Cleaning Up from the Last Guy

It’s inevitable, really, as we move through our careers we won’t just be joining teams but replacing people and taking over their previous duties. We also have a tendency to blame many things about the infrastructure on the last guy who ran it. In my duties as a sysadmin and technical account manager I’ve had the very recent opportunity to “pick up the pieces” from two very different situations and administrators in a very short period.

Our client has had several admins in a short period of time (a year or so) and as a result of some poor decisions by those guys along with some terrible documentation we’ve found their environment was essentially crumbling from the inside. When I came on I found three systems with already failed drives, all of our documentation was missing several systems (physical and virtual), access to each system was non-standard (at least it was for the Linux systems) and at least a few devices we have no detail or access information for at all.

This situation was hardly a surprise, the company had fired their previous sysadmin several months prior and hired a new guy just a few days before I was assigned to the account. The physical infrastructure was a mess, to say the least. Once we’ve cleaned up the remaining cabling I’ll be posting another article showing the difference, despite their racks having no space for cable management. Their power distribution units were overloaded, some key parts of the infrastructure weren’t redundant at all.

While we’re in the middle of working on this, our own company’s Senior Sysadmin decided it was time to move on in his career and many of his responsibilities were transferred to me. This appears to have been an almost completely different experience — the vast majority of our environment is documented, we don’t have standard passwords but there are standardized access groups between different systems which were formally handed off, and current/planned projects were also handed off in a formally documented manner. I have little doubt that if anything fails either I or my manager has the access details needed to log in, and that our documentation has enough detail that I can begin working on the issue.

Again, this was barely a surprise. This was an admin who kept detailed notes on just about everything. He grew frustrated if any of the techs (or customers, for that matter) broke the cabling convention, much less broke the cable management system he had designed for them. The physical infrastructure is certainly aging, but there are projects in place to replace it and either a good backup that we can restore from if necessary or notes on how the systems are configured that we can rebuild from scratch if it comes to that.

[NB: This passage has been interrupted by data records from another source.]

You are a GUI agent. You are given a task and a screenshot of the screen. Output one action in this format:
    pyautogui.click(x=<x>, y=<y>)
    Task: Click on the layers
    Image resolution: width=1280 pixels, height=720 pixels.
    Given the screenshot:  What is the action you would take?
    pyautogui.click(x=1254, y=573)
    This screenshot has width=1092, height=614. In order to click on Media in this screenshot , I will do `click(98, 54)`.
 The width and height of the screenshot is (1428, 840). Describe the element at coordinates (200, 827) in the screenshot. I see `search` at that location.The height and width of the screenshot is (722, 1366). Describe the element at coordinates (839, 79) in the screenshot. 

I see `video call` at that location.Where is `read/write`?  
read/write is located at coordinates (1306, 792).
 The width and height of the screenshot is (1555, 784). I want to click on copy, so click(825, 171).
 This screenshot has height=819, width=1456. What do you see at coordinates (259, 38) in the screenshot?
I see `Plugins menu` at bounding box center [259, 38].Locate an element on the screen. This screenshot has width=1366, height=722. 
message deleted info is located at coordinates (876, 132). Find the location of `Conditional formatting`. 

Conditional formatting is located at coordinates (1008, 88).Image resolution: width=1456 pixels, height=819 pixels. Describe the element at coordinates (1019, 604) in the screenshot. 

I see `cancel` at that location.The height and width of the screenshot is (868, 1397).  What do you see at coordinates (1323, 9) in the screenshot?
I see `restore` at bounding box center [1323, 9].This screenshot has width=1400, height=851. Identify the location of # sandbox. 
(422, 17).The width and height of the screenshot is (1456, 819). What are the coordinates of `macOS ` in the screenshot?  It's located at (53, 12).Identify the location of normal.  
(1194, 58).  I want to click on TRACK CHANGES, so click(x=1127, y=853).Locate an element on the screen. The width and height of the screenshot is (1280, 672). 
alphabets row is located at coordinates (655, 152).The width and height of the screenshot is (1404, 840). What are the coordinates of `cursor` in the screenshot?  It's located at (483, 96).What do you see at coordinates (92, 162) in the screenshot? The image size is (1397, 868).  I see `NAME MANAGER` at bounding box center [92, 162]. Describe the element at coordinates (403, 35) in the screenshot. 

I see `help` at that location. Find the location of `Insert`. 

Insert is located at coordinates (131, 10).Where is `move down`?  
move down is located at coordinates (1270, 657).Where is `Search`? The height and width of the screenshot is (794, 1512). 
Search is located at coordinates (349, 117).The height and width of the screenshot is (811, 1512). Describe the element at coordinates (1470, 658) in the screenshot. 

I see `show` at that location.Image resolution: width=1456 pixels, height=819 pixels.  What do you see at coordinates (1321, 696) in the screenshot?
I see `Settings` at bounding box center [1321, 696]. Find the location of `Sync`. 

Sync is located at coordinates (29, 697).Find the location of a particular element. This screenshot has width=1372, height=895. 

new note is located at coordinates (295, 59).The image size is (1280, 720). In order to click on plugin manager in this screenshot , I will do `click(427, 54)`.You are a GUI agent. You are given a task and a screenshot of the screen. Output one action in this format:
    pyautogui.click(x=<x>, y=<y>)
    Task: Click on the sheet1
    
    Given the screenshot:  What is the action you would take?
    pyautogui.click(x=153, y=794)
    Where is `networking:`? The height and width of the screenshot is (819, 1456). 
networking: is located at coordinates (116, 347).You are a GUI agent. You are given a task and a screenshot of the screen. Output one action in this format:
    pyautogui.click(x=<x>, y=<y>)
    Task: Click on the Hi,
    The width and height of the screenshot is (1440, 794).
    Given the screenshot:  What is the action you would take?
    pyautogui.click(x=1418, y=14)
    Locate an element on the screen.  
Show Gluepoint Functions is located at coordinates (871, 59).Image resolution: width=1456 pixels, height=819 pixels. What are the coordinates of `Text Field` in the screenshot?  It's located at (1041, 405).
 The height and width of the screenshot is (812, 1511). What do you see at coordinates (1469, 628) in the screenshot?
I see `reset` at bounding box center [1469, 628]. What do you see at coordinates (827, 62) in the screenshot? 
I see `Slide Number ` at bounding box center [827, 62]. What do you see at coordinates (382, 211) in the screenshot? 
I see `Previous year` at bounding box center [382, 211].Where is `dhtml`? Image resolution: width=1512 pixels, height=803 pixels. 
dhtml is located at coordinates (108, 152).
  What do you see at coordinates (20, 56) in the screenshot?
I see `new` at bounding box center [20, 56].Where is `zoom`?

As a relatively new admin gaining much-needed experience, this entire situation has been an eye-opener. The idea of clean-as-you-go (or rather, document as you go) is a grand one. Maintaining a well-documented environment is a key component of being invaluable. Many admins have this notion that if they keep everything a secret then they’ll ensure their own job security — this is true, but only in a limited capacity. If that is your only grasp on job security, that tells me you’re not that good at your job and should probably be replaced anyway. On the other hand, if you have a properly documented environment then 1) you can take vacations and trust you won’t get called because something trivial broke, and 2) the guy who follows you, whether you left voluntarily or by force (or joins your team as it expands) won’t be bad-mouthing you to all of your co-workers and other parts of the local administrative community.